Help using Base SAS procedures

assigning random binary variables to data set in a predetermined mixture

Accepted Solution Solved
Reply
Frequent Contributor
Posts: 75
Accepted Solution

assigning random binary variables to data set in a predetermined mixture

hello all-

suppose i have a data set with 3 variables and i want to make up a 4th variable that is assigned a random binary number (0/1) with a predertermined percentage of ones and zeros. for example if i wanted a 50/50 mix of 0/1:

x1 x2 x3 x4

a a a 0

a a a 0

a a a 1

a a a 1

a a a 0

a a a 1

or if i wanted a 25/75 mix (here i just round up the 1.5 zeros):

x1 x2 x3 x4

a a a 0

a a a 1

a a a 1

a a a 1

a a a 0

a a a 1

is there any possible way to do this? one way i can think of is to create a dataset with the 0/1 and just merge two data sets:

data new; set old; set zero_ones; run;


Accepted Solutions
Solution
‎09-02-2011 09:52 AM
Frequent Contributor
Posts: 104

Re: assigning random binary variables to data set in a predetermined mixture

The methods listed above will not give you exactly that binary proportion, but very close to it.

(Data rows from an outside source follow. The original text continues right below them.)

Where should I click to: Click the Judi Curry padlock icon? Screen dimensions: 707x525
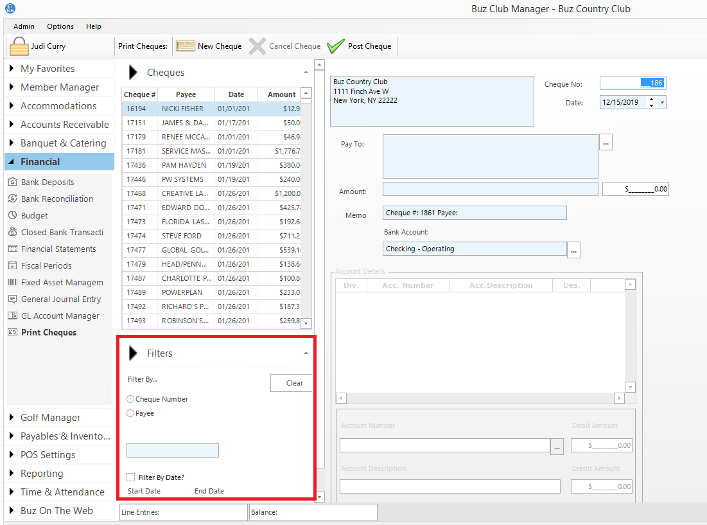(x=20, y=46)
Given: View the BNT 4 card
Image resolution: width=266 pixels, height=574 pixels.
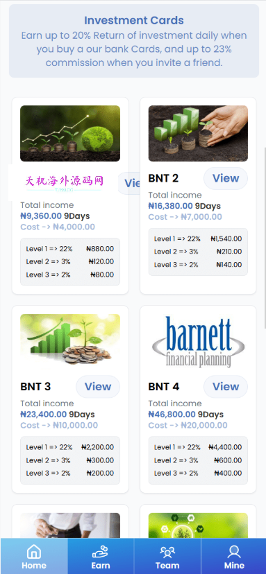Looking at the screenshot, I should point(226,387).
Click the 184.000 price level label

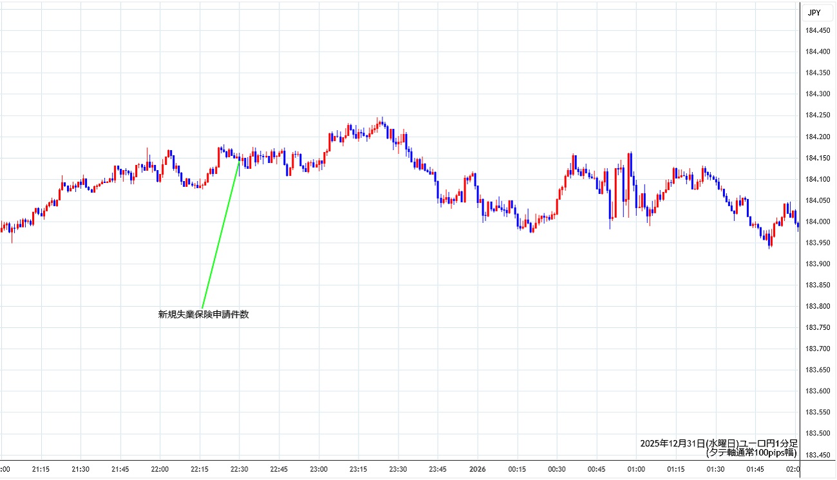click(x=817, y=222)
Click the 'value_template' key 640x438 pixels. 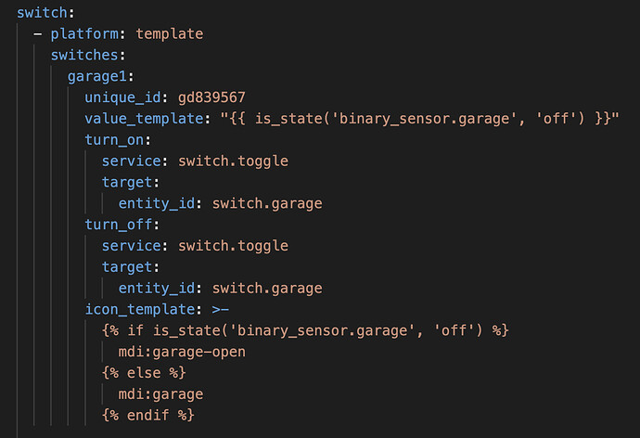click(x=144, y=119)
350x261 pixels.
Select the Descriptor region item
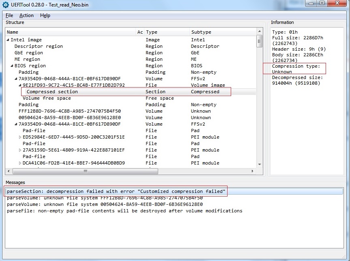[39, 46]
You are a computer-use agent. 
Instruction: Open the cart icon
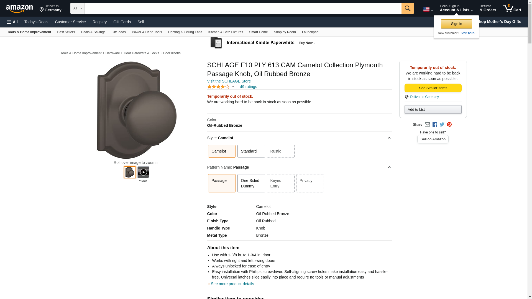512,8
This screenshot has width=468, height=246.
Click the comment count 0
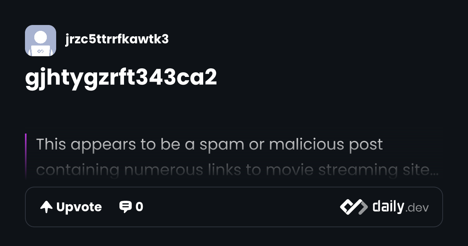(139, 207)
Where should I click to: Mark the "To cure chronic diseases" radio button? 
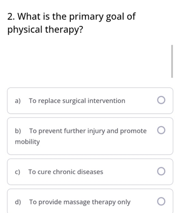coord(161,171)
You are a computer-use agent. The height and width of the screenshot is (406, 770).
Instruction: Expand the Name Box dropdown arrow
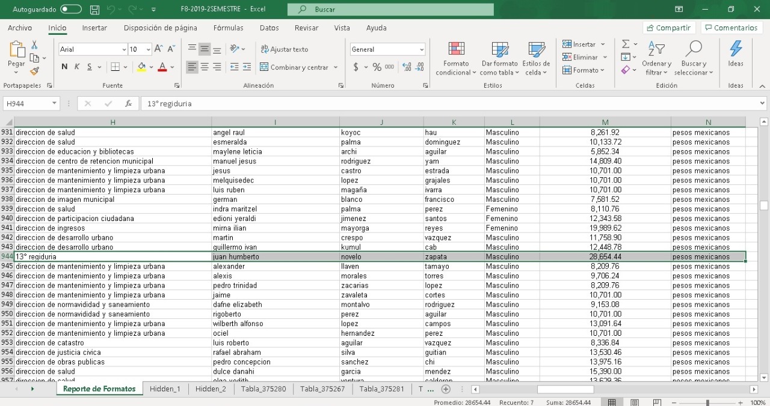point(54,104)
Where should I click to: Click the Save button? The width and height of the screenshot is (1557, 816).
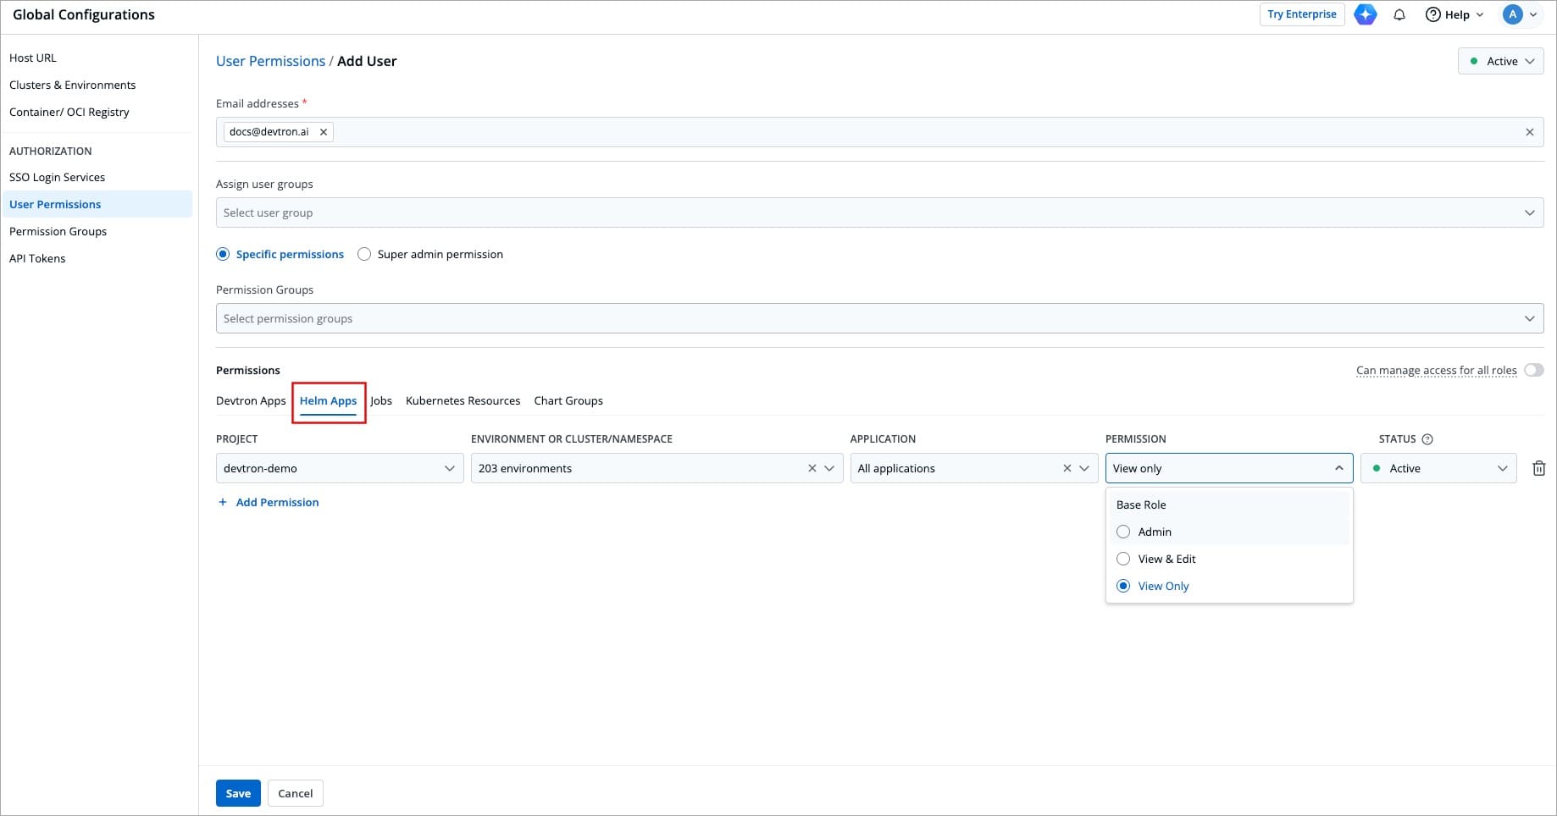(x=238, y=793)
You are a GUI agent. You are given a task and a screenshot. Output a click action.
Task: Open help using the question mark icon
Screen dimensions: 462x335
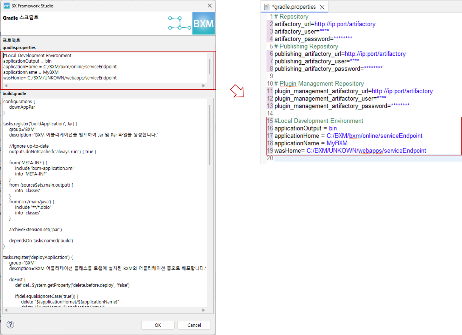[x=10, y=325]
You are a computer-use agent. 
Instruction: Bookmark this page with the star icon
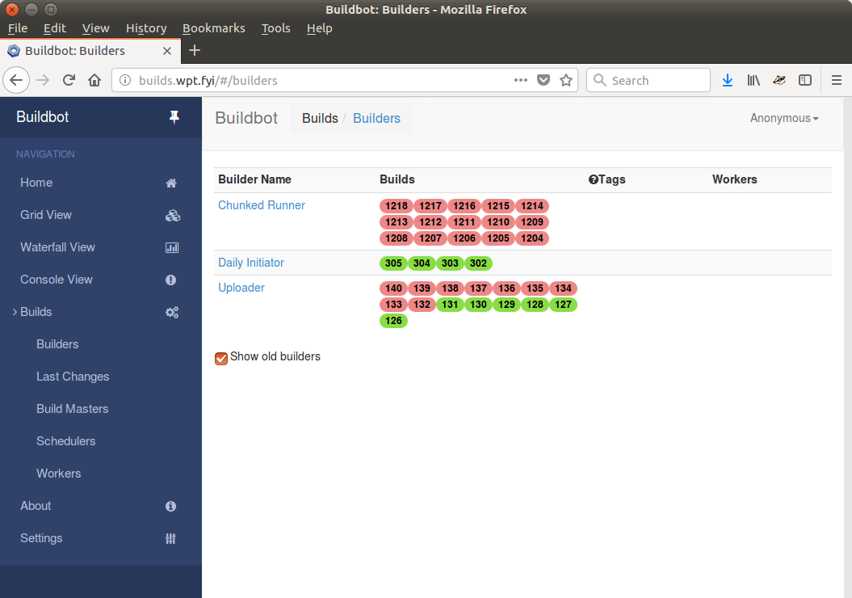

This is what I use to get almost exactly the desired proportion for 0/1.  The idea is to track the actual proportion generated so far and to "wiggle" the probability to compensate.

%let prob1 = 0.2345;

%let size  = 100000;

data want;

    if _n_ = 1 then do;

     retain _need1 _remain;

     _need1 = &prob1 * &size;    *  number of 1 needed, replace with a number if you like;

     _remain = &size;            *  remaining number of records;

    end;

    do _i = 1 to &size;

     x4 = ( ranuni( 12345 ) <= ( _need1 / _remain ) );

     output;

     if x4 then _need1 = _need1 - 1;     * if is 1, need 1 less 1;

     _remain = _remain - 1;              * have 1 less record left;

    end;

    drop _remain _need1 _i;

run;

proc means;

run;

This generates exactly the desired proportion, almost without fail.  If you have an input dataset, try some variation of this:

%let prob1 = 0.2345;

data want;

     set have nobs=_tot;

     if _n_ = 1 then do;

          retain _need1 _remain;

          _need1 = &prob1 * _tot;         *  number of 1 records needed, replace with a number if you like;

          _remain = _tot;                 *  remaining number of records;

     end;

     x4 = ( ranuni( 12345 ) <= ( _need1 / _remain ) );

     if x4 then _need1 = _need1 - 1;     * if is 1, need 1 less 1;

     _remain = _remain - 1;               * have 1 less record left;

     drop _remain _need1;

run;

    

Often this idea is used in sampling as well to get exactly the desired proportion.  A bit of work can extend it to stratified sampling.  Just have to keep more counters and adjust appropriately.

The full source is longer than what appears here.